=== Problem ===
Print out each entry without alteration, and keep the pictures out.

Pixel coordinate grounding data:
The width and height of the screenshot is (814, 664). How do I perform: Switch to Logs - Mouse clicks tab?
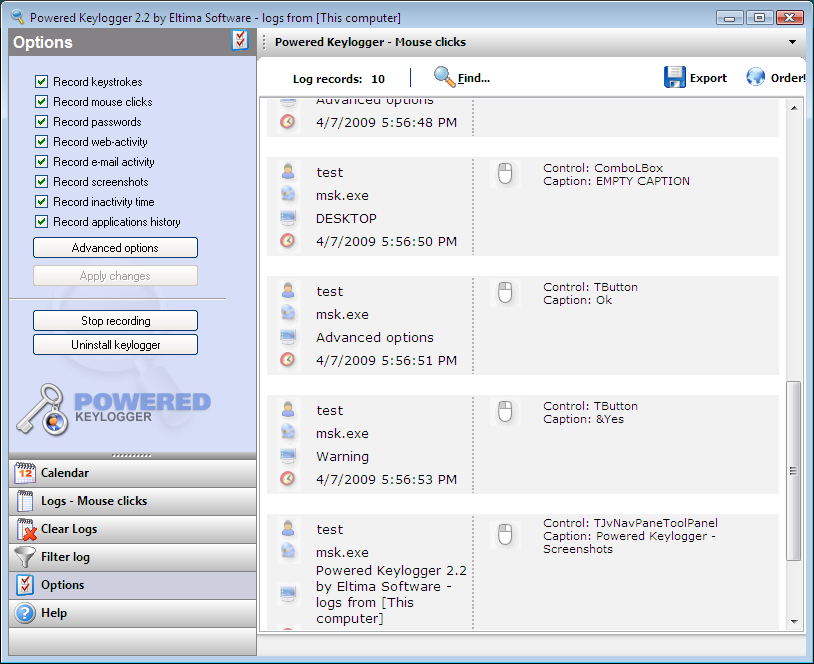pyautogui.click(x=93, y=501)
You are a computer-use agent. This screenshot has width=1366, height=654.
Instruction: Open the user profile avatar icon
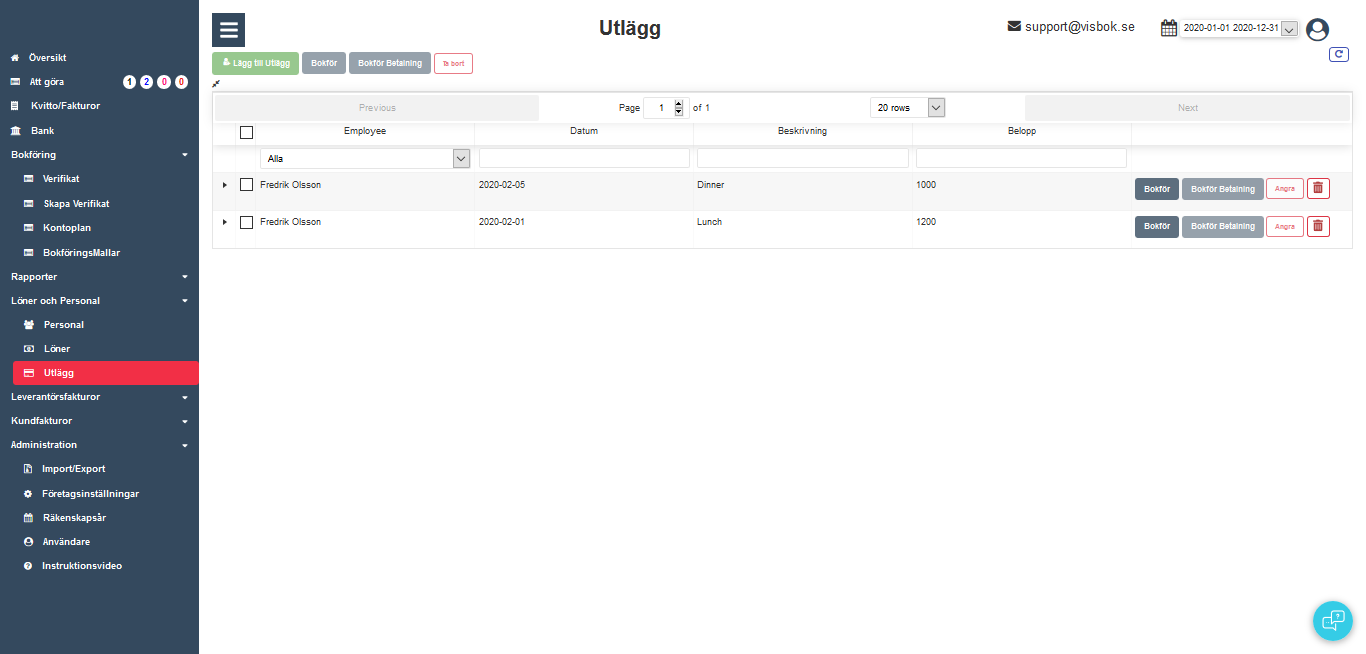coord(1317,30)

=== Result of the exercise ===
The width and height of the screenshot is (814, 664). How do I perform: Switch to Logs - Mouse clicks tab?
pyautogui.click(x=93, y=501)
You are a computer-use agent. This screenshot has width=1366, height=654.
Instruction: Open the user profile avatar icon
coord(1317,30)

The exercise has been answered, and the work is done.